• [Work to do] Rewrite the lines of the records below as a numbered list, leaving out any blank lines.

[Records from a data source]
● ● ●

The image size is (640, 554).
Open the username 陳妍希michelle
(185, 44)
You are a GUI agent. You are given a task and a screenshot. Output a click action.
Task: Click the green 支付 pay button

● ● ●

• [Output for this exercise]
1. The image size is (640, 554).
2. Open the username 陳妍希michelle
3. (185, 44)
4. You are a GUI agent. You are given a task and a screenshot. Output a click action.
5. Task: Click the green 支付 pay button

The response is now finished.